- Leagues: Super League
- History: Super League 1983–2012, 2013–present
- Arena: Newforge Sports Complex De La Salle College
- Location: Belfast, Northern Ireland
- Team colors: Blue & white
- Championships: 3 (1998, 1999, 2020)

= Belfast Star =

Basketball team in Belfast, Northern Ireland

Belfast Star is a basketball team based in Belfast, Northern Ireland. The team competes in the Super League and plays its home games at Newforge Sports Complex and De La Salle College. It is the only team in the Super League based in Northern Ireland.

==History==
In 1964, the late Dr. Liam Conlon founded Star of the Sea Youth Club. Primarily a football club, Conlon wanted to encourage participation in other sports, so future Star president Bill McCotter became involved at the forefront of basketball development at the club. By the late 1960s/early 1970s, a Star of the Sea men's basketball team was playing in the Ulster League.

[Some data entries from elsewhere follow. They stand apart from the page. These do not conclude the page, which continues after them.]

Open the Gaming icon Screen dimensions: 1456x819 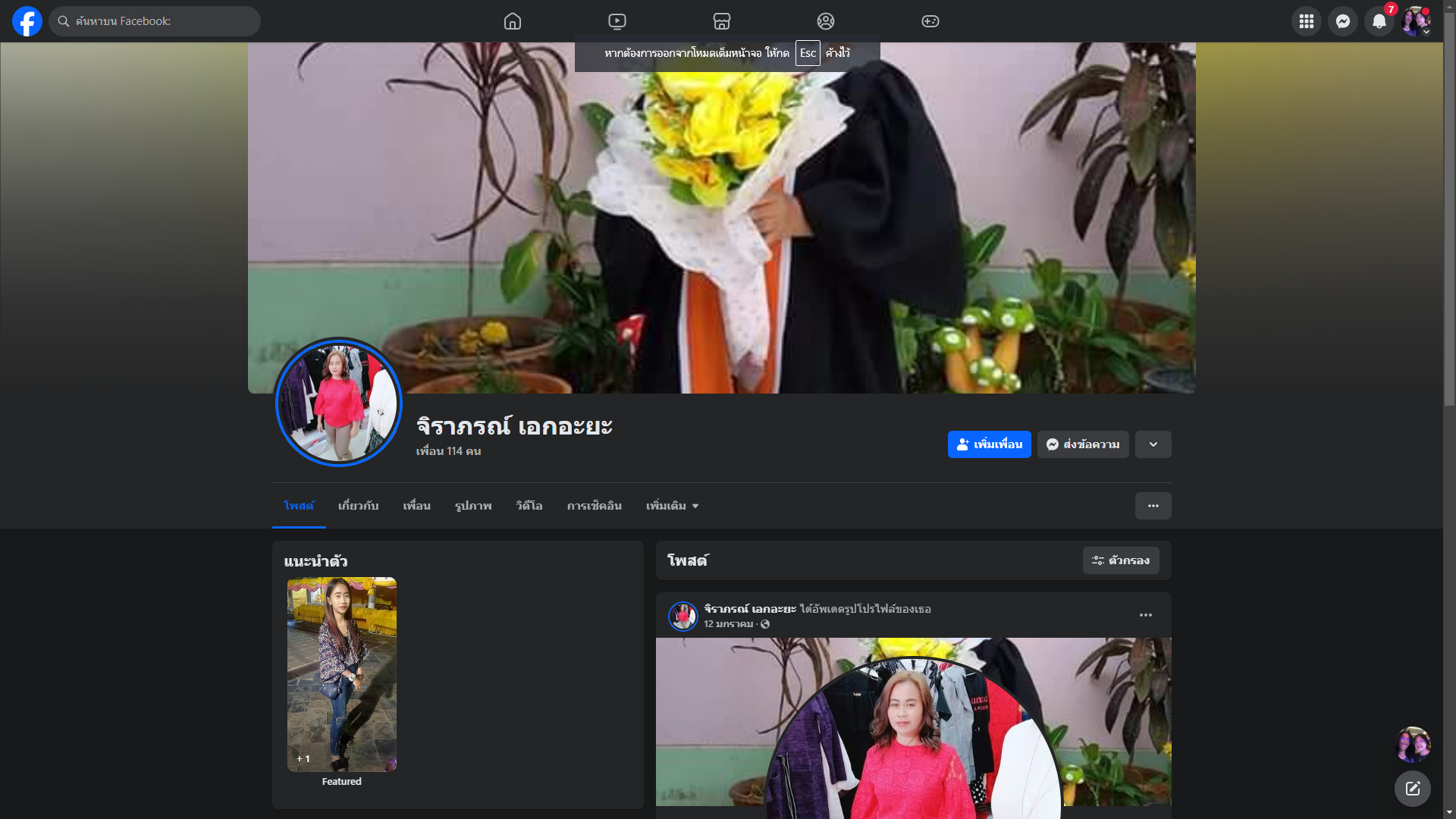(x=930, y=21)
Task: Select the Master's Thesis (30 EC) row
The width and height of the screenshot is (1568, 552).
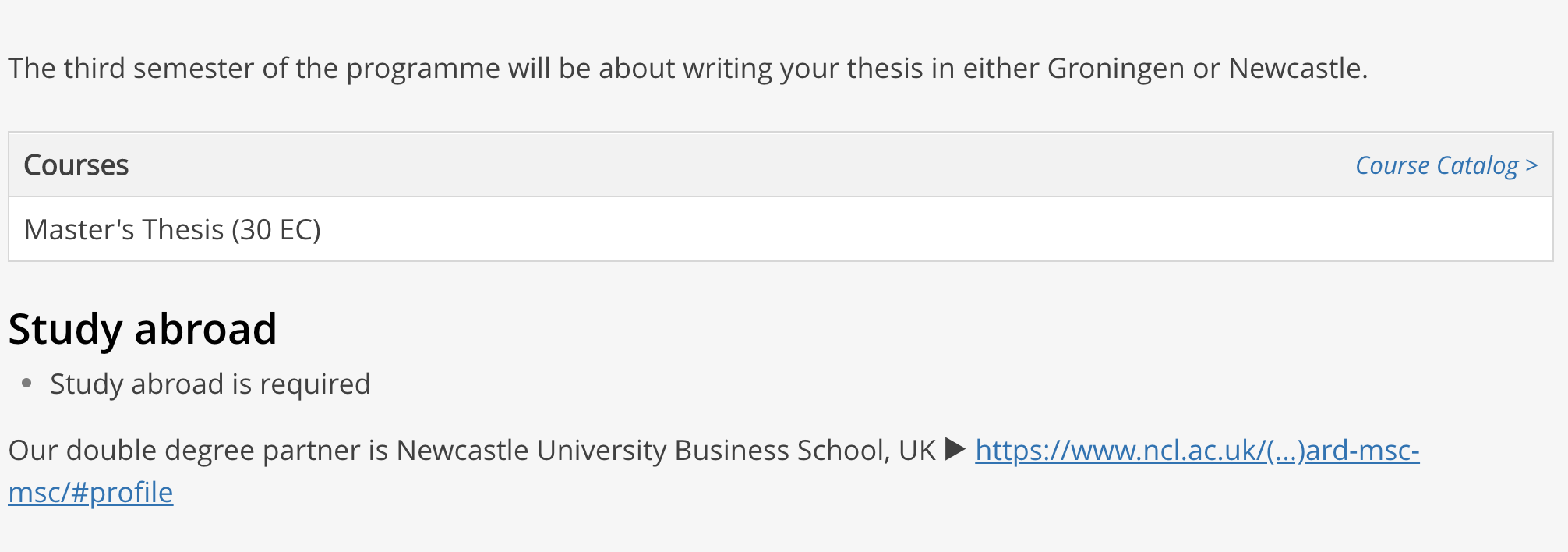Action: pos(780,229)
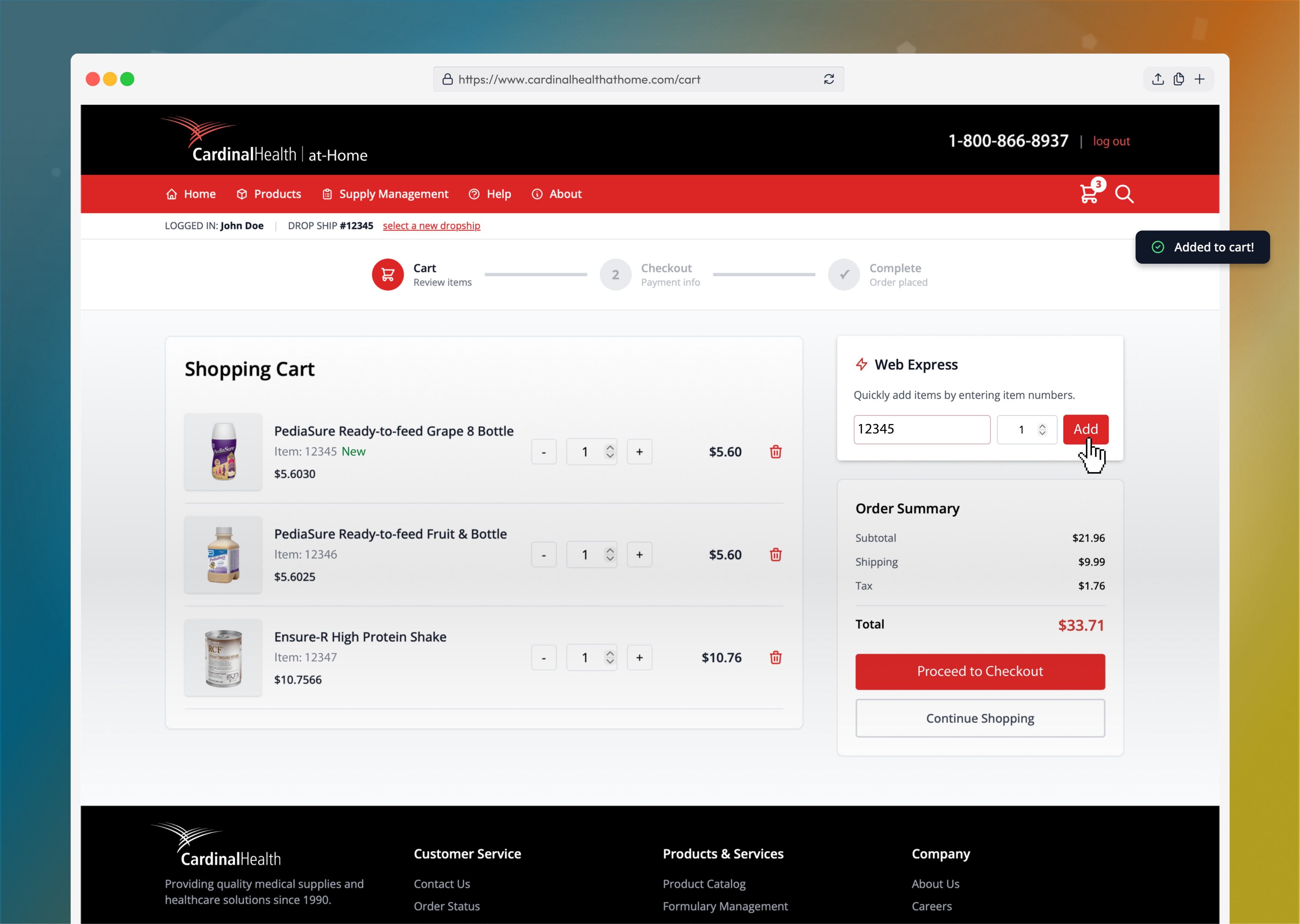This screenshot has height=924, width=1300.
Task: Increase PediaSure Grape quantity with plus button
Action: pyautogui.click(x=639, y=452)
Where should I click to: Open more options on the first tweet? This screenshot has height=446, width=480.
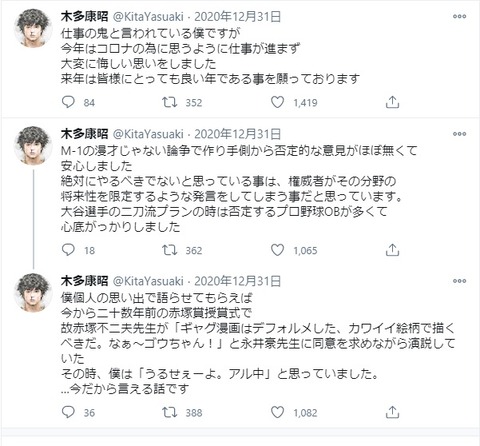click(x=459, y=16)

In 1982–83, Dave Shehadi – an American from Bucknell University – became player-coach and this boost for the club resulted in the team entering the All-Ireland League in 1983–84 with John Copeland, a 6'9” Californian who played at UNLV, as the professional.

Star's best known American was Javan Dupree, who arrived in 1985 and played for the next 15 years before retiring. He was a vital part of the team's dominance in the late 1990s. In 1996, Star won their first of three consecutive National Championships. They also won back-to-back All-Ireland League titles in 1998 and 1999.

The team was known as Sx3 Star (2001–03) and MDS Star (2003–06) throughout the early 2000s. In 2007, Star of the Sea Basketball Club changed their name to Belfast Star Basketball Club. Prior to the 2012–13 season, Belfast Star withdrew from the Irish National League. They were able to re-enter the league for the 2013–14 season.

In March 2020, Belfast Star were declared the champions of the 2019–20 Super League season, thus winning their first league title since 1999.

On 12 March 2022, Belfast Star withdrew from the 2021–22 Super League season after having played an American-based player who was incorrectly registered at the start of the season.